▸ **Problem to solve**
Leave out the pictures and retype exactly the lines from the line with "Task: Open the Earnings Desk brand name" through the end of the listing below.

▸ **Exercise data**

——————

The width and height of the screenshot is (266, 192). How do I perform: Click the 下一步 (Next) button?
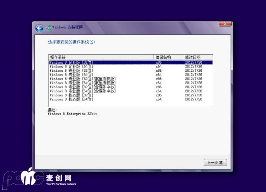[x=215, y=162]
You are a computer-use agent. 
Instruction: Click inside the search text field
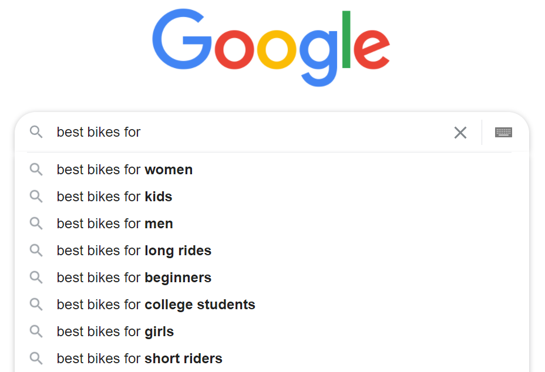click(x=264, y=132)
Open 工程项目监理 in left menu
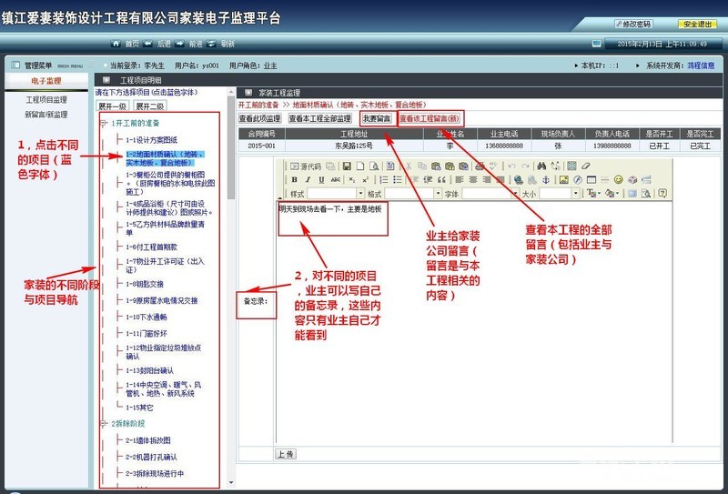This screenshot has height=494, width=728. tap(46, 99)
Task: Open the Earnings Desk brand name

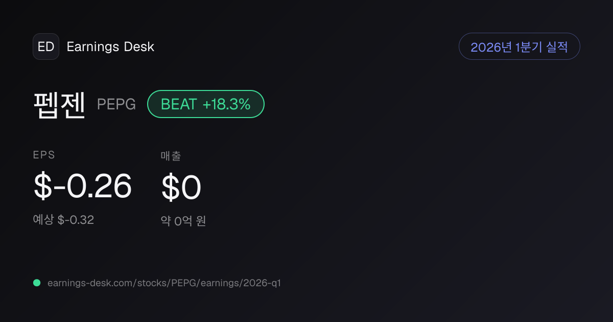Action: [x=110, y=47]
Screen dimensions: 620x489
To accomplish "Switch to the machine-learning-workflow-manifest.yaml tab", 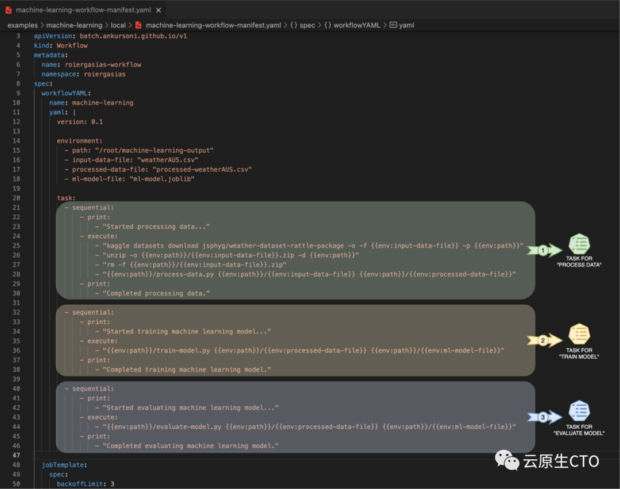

——————

▸ **Exercise answer**
Task: Open the Earnings Desk brand name

Action: [x=110, y=47]
Screen dimensions: 620x489
To accomplish "Switch to the machine-learning-workflow-manifest.yaml tab", 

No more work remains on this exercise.